Janne Lehtiö on precision medicine and diagnostics research within the DDLS program
“I think combining the different data types, such as genomics, proteomics and molecular imaging on single cell and tissue level will improve our understanding of complex, today untreatable diseases” says Janne Lehtiö, SciLifeLab Scientific Director and newly elected chair of the Data-Driven Precision Medicine and Diagnostics research area specific expert group, in this Q&A
Professor Janne Lehtiö was recently elected chair of the Data-Driven Precision Medicine and Diagnostics research area specific expert group, and will have the coordinating role of the nine member group.
The group will for example advise on research area specific strategies and research profiles for the scientific programs of the SciLifeLab and Wallenberg National Program for Data-Driven Life Science (DDLS).
In this Q&A, Lehtiö elaborates on how Data-Driven Precision Medicine and Diagnostics fits into the DDLS program, his hopes and expectations for the program and the future of data-driven research within precision medicine and diagnostics research.
How does Precision Medicine and Diagnostics dock into the DDLS program?
The entire idea of precision medicine using the gathered data to predict which treatment will be most effective is very closely related to data-driven life science. It’s patient and medicine related big data analysis that will open the door for entirely new possibilities.
What do you hope to achieve with the expert group?
I hope we will gather wide expertise and multiple points of view on this area from computational science to healthcare to form a think-tank that pushes the boundaries on how we can develop the area within DDLS.
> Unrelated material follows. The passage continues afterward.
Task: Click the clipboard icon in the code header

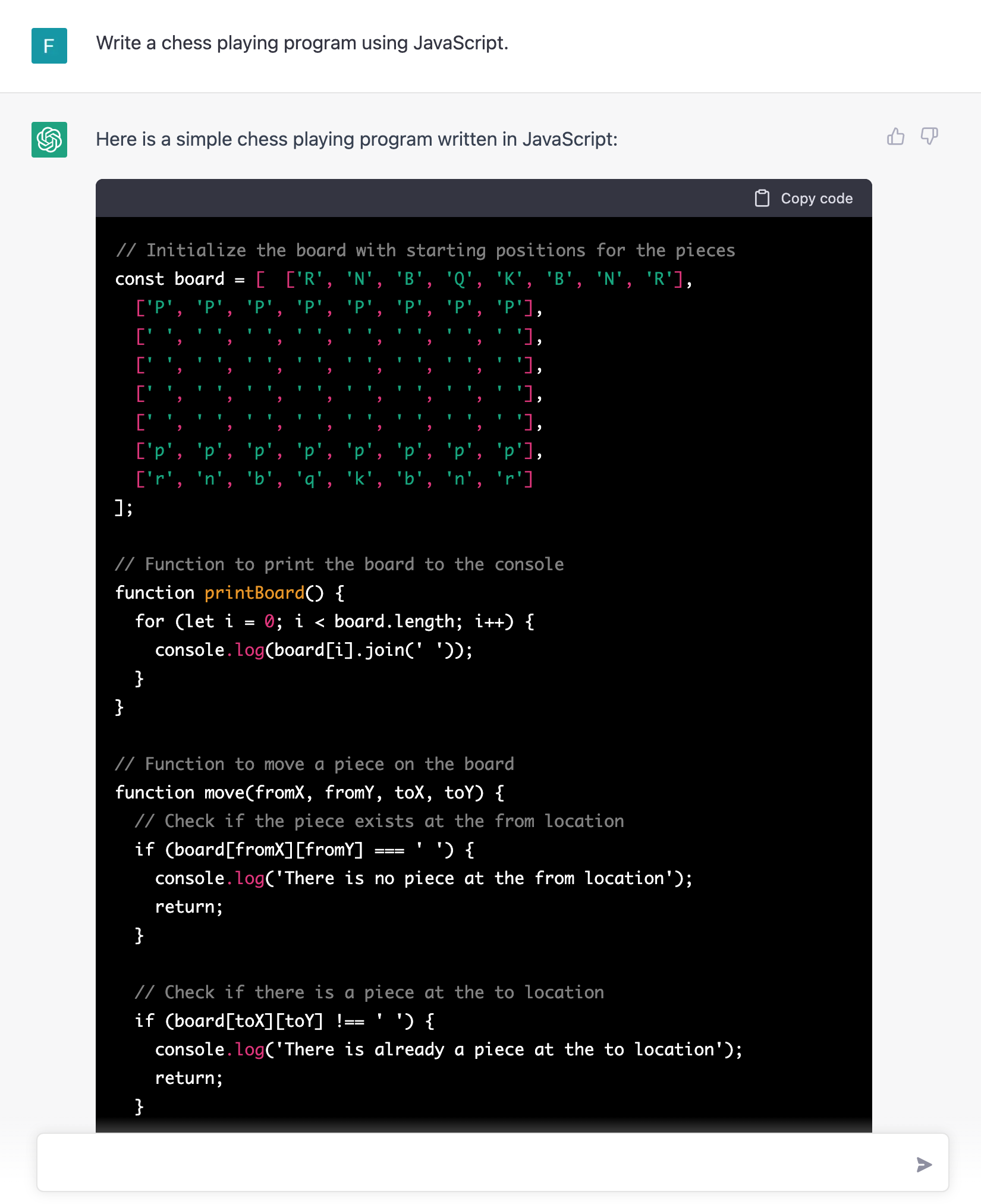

The mission of the DDLS program is to act at the global research frontline and have societal impact – could you give an example of what that could be in the field of Precision Medicine and Diagnostics?
We could harness the fantastic data generated by the SciLifelab platforms to serve precision medicine research by connecting the data from healthcare systems with bioscience data. The societal impact can be everything from providing input on how to change the legislation to speeding up precision medicine, to providing preventive precision health advice to the public as a result of new scientific discoveries.
A number of DDLS Fellows are currently under recruitment – what are your hopes and expectations that they will bring to the research field?
I’m so excited to get these promising next generation research leaders to work with precision medicine! I hope they will bring new innovative ideas to connect the fields and with that win over more computational scientists to work in the biomedical research field to begin with.
The DDLS program spans over twelve years. If you were allowed to speculate, where has data-driven life science taken research on Precision Medicine and Diagnostics in 2032?
We have hopefully realized the value of rich baseline profiling of the biological body in relation to both health and patient reported symptoms and disease trajectories. This will allow healthcare professionals to provide each patient with much more effective treatments and avoid toxic side effects of wrong treatment. I think combining the different data types, such as genomics, proteomics and molecular imaging on single cell and tissue level will improve our understanding of complex, today untreatable diseases, so that we will see solutions for effective interventions.